─── Recorded information

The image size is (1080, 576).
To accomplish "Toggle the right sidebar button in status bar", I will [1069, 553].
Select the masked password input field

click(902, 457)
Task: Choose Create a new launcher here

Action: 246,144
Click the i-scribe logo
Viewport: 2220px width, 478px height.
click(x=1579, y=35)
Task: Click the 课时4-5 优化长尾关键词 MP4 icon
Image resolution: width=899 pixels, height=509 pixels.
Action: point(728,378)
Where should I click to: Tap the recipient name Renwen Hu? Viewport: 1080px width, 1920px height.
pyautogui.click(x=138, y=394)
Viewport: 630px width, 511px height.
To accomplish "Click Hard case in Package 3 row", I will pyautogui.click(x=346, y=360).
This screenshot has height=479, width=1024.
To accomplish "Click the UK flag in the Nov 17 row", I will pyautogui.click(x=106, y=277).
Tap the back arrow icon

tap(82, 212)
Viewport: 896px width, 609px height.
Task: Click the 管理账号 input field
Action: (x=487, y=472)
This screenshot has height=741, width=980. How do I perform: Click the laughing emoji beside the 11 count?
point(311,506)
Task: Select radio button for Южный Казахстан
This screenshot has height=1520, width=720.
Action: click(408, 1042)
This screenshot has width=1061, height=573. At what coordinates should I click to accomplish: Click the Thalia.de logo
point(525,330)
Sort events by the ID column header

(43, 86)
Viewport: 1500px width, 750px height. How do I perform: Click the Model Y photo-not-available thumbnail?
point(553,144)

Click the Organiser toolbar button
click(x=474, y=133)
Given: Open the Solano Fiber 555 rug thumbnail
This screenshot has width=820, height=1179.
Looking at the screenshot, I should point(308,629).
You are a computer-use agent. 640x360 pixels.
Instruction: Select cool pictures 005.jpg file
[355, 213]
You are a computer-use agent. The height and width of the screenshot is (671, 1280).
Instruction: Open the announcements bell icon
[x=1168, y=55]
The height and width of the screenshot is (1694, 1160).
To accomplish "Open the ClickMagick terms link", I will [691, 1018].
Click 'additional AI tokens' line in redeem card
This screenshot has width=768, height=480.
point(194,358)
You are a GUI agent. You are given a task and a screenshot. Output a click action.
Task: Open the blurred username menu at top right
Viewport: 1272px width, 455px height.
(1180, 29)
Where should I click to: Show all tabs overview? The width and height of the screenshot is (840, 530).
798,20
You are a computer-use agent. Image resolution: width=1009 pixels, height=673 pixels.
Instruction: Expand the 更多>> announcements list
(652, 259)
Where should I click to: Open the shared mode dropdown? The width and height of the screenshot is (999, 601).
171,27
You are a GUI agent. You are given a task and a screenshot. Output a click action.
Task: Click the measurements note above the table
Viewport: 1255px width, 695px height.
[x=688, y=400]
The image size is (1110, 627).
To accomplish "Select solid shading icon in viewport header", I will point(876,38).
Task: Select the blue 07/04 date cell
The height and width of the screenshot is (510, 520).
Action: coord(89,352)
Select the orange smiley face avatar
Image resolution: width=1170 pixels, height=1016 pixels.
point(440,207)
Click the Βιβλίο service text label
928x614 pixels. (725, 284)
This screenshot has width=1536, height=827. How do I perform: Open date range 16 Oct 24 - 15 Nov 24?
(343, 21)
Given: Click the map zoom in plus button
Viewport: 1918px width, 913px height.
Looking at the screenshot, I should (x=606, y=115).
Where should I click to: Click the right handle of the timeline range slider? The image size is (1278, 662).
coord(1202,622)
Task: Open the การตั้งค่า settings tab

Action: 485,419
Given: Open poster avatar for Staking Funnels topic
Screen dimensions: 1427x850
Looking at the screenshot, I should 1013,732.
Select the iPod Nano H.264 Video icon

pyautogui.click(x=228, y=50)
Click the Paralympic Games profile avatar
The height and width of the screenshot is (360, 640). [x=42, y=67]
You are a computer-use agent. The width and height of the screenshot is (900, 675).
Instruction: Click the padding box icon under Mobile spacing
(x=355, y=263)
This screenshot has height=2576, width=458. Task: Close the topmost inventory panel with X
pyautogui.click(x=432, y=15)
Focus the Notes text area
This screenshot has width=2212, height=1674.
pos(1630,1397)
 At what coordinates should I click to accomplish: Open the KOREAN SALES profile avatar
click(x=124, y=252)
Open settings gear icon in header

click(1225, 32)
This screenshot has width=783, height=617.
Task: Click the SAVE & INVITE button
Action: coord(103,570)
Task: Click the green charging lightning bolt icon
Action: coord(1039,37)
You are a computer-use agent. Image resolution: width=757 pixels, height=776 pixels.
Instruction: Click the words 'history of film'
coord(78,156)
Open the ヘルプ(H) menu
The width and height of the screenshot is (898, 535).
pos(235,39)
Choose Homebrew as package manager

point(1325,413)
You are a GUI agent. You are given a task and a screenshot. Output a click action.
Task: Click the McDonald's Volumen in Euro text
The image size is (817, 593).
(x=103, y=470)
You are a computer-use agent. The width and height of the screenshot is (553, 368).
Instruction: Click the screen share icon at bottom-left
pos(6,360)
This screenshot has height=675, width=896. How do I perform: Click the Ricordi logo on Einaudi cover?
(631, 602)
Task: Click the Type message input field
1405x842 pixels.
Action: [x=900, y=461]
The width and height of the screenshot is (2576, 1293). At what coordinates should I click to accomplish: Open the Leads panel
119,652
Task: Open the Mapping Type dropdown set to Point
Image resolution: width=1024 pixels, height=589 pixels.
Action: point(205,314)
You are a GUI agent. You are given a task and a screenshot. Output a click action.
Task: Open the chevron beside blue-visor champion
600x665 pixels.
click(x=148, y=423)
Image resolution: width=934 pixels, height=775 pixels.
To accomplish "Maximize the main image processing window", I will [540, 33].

──────

• Exercise instructions
Repeat all the entries above without altering anything.

• Reply
The image size is (1080, 576).
To accomplish "Toggle the right sidebar button in status bar", I will [1069, 553].
Select the masked password input field

click(902, 457)
Task: Choose Create a new launcher here

Action: 246,144
Click the i-scribe logo
Viewport: 2220px width, 478px height.
click(x=1579, y=35)
Task: Click the 课时4-5 优化长尾关键词 MP4 icon
Image resolution: width=899 pixels, height=509 pixels.
Action: point(728,378)
Where should I click to: Tap the recipient name Renwen Hu? Viewport: 1080px width, 1920px height.
pyautogui.click(x=138, y=394)
Viewport: 630px width, 511px height.
To accomplish "Click Hard case in Package 3 row", I will pyautogui.click(x=346, y=360).
This screenshot has height=479, width=1024.
To accomplish "Click the UK flag in the Nov 17 row", I will pyautogui.click(x=106, y=277).
Tap the back arrow icon

tap(82, 212)
Viewport: 896px width, 609px height.
Task: Click the 管理账号 input field
Action: (x=487, y=472)
This screenshot has height=741, width=980. How do I perform: Click the laughing emoji beside the 11 count?
point(311,506)
Task: Select radio button for Южный Казахстан
This screenshot has height=1520, width=720.
Action: click(408, 1042)
This screenshot has width=1061, height=573. At what coordinates should I click to accomplish: Click the Thalia.de logo
point(525,330)
Sort events by the ID column header

(43, 86)
Viewport: 1500px width, 750px height. How do I perform: Click the Model Y photo-not-available thumbnail?
point(553,144)

Click the Organiser toolbar button
click(x=474, y=133)
Given: Open the Solano Fiber 555 rug thumbnail
This screenshot has width=820, height=1179.
Looking at the screenshot, I should point(308,629).
You are a computer-use agent. 640x360 pixels.
Instruction: Select cool pictures 005.jpg file
[355, 213]
You are a computer-use agent. The height and width of the screenshot is (671, 1280).
Instruction: Open the announcements bell icon
[x=1168, y=55]
The height and width of the screenshot is (1694, 1160).
To accomplish "Open the ClickMagick terms link", I will [691, 1018].
Click 'additional AI tokens' line in redeem card
This screenshot has width=768, height=480.
point(194,358)
You are a GUI agent. You are given a task and a screenshot. Output a click action.
Task: Open the blurred username menu at top right
Viewport: 1272px width, 455px height.
(1180, 29)
Where should I click to: Show all tabs overview? The width and height of the screenshot is (840, 530).
798,20
You are a computer-use agent. Image resolution: width=1009 pixels, height=673 pixels.
Instruction: Expand the 更多>> announcements list
(652, 259)
Where should I click to: Open the shared mode dropdown? The width and height of the screenshot is (999, 601).
171,27
You are a GUI agent. You are given a task and a screenshot. Output a click action.
Task: Click the measurements note above the table
Viewport: 1255px width, 695px height.
[x=688, y=400]
The image size is (1110, 627).
To accomplish "Select solid shading icon in viewport header", I will point(876,38).
Task: Select the blue 07/04 date cell
The height and width of the screenshot is (510, 520).
Action: coord(89,352)
Select the orange smiley face avatar
Image resolution: width=1170 pixels, height=1016 pixels.
point(440,207)
Click the Βιβλίο service text label
928x614 pixels. (725, 284)
This screenshot has width=1536, height=827. How do I perform: Open date range 16 Oct 24 - 15 Nov 24?
(343, 21)
Given: Click the map zoom in plus button
Viewport: 1918px width, 913px height.
Looking at the screenshot, I should (x=606, y=115).
Where should I click to: Click the right handle of the timeline range slider? The image size is (1278, 662).
coord(1202,622)
Task: Open the การตั้งค่า settings tab

Action: 485,419
Given: Open poster avatar for Staking Funnels topic
Screen dimensions: 1427x850
Looking at the screenshot, I should 1013,732.
Select the iPod Nano H.264 Video icon

pyautogui.click(x=228, y=50)
Click the Paralympic Games profile avatar
The height and width of the screenshot is (360, 640). [x=42, y=67]
You are a computer-use agent. The width and height of the screenshot is (900, 675).
Instruction: Click the padding box icon under Mobile spacing
(x=355, y=263)
This screenshot has height=2576, width=458. Task: Close the topmost inventory panel with X
pyautogui.click(x=432, y=15)
Focus the Notes text area
This screenshot has width=2212, height=1674.
pos(1630,1397)
 At what coordinates should I click to accomplish: Open the KOREAN SALES profile avatar
click(x=124, y=252)
Open settings gear icon in header

click(1225, 32)
This screenshot has width=783, height=617.
Task: Click the SAVE & INVITE button
Action: coord(103,570)
Task: Click the green charging lightning bolt icon
Action: coord(1039,37)
You are a computer-use agent. Image resolution: width=757 pixels, height=776 pixels.
Instruction: Click the words 'history of film'
coord(78,156)
Open the ヘルプ(H) menu
The width and height of the screenshot is (898, 535).
pos(235,39)
Choose Homebrew as package manager

point(1325,413)
You are a GUI agent. You are given a task and a screenshot. Output a click action.
Task: Click the McDonald's Volumen in Euro text
The image size is (817, 593).
(x=103, y=470)
You are a computer-use agent. The width and height of the screenshot is (553, 368).
Instruction: Click the screen share icon at bottom-left
pos(6,360)
This screenshot has height=675, width=896. How do I perform: Click the Ricordi logo on Einaudi cover?
(631, 602)
Task: Click the Type message input field
1405x842 pixels.
Action: [x=900, y=461]
The width and height of the screenshot is (2576, 1293). At what coordinates should I click to accomplish: Open the Leads panel
119,652
Task: Open the Mapping Type dropdown set to Point
Image resolution: width=1024 pixels, height=589 pixels.
Action: point(205,314)
You are a GUI agent. You are given a task and a screenshot. Output a click action.
Task: Open the chevron beside blue-visor champion
600x665 pixels.
click(x=148, y=423)
Image resolution: width=934 pixels, height=775 pixels.
To accomplish "Maximize the main image processing window", I will [540, 33].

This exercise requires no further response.